I also acknowledge that the warming and the increased atmospheric carbon dioxide that contributed has actually helped society. The current atmospheric carbon dioxide concentration, which is nearly 50 percent higher than it was in the 17th century, and the warming, which has mainly occurred in winter, at higher latitudes and at night, increasing cold temperatures, but has little effect on hot temperatures Has. have actually led to optimal conditions for global plant growth and thus contributed to the flourishing of the agricultural sector.

Bengal tiger populations have returned, and polar bear populations are stable thanks to conservation efforts. The forest area in Europe is increasing year on year and countries are planting tree saplings at record rates. Life expectancy has reached all-time highs in many countries, with more people being pulled out of extreme poverty every year (although company closings to fight COVID-19 threaten to reverse that trend). Access to fresh water has improved and human productivity has increased dramatically.

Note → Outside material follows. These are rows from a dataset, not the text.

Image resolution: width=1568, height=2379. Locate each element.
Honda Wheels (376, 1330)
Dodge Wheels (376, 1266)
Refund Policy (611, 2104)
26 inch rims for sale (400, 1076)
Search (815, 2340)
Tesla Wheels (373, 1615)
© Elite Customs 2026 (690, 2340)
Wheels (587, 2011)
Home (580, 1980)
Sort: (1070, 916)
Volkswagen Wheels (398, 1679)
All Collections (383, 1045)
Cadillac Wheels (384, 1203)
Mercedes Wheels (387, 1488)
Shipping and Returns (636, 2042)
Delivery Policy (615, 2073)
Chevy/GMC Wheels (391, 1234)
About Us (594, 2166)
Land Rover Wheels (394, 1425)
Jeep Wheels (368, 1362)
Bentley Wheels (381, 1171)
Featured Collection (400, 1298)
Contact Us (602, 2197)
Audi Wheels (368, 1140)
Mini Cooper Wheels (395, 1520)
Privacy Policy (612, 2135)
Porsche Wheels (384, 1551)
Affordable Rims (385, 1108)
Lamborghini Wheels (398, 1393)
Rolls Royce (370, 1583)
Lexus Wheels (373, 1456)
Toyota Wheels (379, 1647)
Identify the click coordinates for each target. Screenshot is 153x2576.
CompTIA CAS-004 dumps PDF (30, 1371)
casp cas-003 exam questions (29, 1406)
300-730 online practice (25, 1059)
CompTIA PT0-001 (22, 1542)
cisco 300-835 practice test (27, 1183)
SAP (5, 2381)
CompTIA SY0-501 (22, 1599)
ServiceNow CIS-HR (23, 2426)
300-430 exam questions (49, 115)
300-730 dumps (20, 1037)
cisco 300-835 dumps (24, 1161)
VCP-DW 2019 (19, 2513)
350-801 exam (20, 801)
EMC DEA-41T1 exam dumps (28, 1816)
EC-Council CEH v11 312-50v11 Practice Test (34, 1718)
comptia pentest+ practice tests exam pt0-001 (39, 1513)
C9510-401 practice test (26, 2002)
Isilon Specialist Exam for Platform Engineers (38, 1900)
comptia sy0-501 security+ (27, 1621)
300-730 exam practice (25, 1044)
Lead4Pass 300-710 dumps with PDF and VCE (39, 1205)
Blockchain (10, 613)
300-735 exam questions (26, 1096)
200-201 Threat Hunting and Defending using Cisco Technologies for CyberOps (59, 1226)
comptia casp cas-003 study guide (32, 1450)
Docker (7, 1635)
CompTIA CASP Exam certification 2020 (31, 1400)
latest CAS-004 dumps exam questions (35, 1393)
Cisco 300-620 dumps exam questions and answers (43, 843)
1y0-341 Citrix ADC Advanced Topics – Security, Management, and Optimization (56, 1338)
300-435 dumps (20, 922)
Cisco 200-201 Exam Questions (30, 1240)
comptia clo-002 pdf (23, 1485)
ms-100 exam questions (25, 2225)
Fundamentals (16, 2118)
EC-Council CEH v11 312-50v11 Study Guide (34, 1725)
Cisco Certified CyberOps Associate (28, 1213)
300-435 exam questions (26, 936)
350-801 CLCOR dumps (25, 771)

So there is no actual climate emergency. Instead we have celebrities, activists, unelected political bodies like the UN and even some climate researchers who religiously advocate a popular belief in the end of the world.

The models do not know the future and neither do the Climategate scientists. However, an exaggerated view of future warming provides the ideal backdrop for policies to combat carbon-based fuels that will undermine the economic well-being of every society in the world. We can not permit that.

Be a climate realist.

Vijay Jayaraj (M.Sc., Environmental Science, University of East Anglia, England) is a research fellow for the Cornwall Alliance for the Management of Creation and lives in New Delhi, India.